■ To be done ■
Reproduce the lines word for word, starting with the line that contains "You are a computer-use" and going on through the line that contains "pyautogui.click(x=819, y=220)". Output only those lines.

>> Begin Material

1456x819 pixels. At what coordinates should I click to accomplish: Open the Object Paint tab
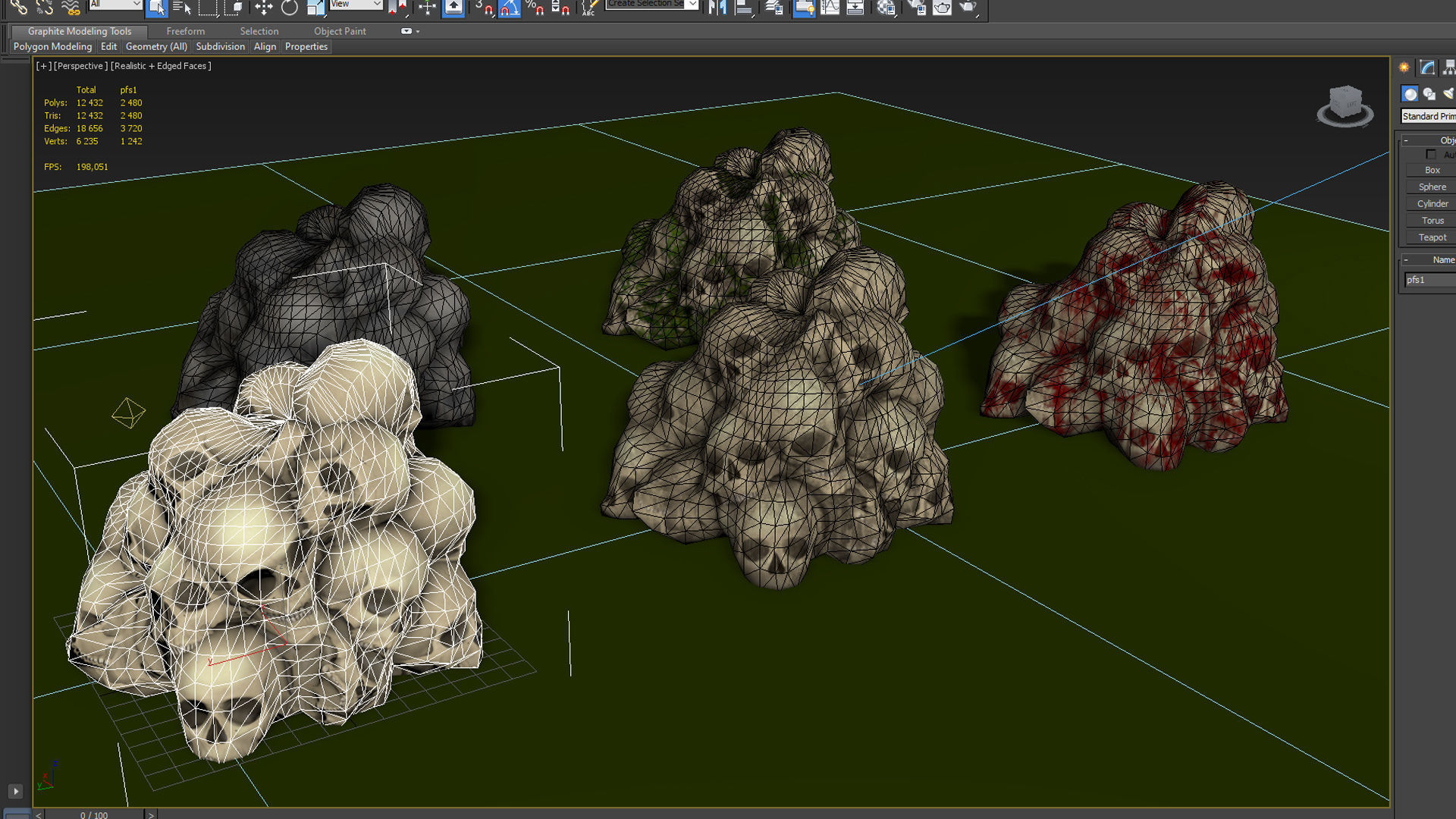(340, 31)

>> End Material
>> Begin Material

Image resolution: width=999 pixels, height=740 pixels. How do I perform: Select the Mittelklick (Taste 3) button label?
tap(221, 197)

>> End Material
>> Begin Material

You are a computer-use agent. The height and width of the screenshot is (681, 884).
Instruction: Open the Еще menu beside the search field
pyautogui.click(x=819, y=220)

>> End Material

■ Complete output ■
You are a computer-use agent. The height and width of the screenshot is (681, 884).
Instruction: Open the Еще menu beside the search field
pyautogui.click(x=819, y=220)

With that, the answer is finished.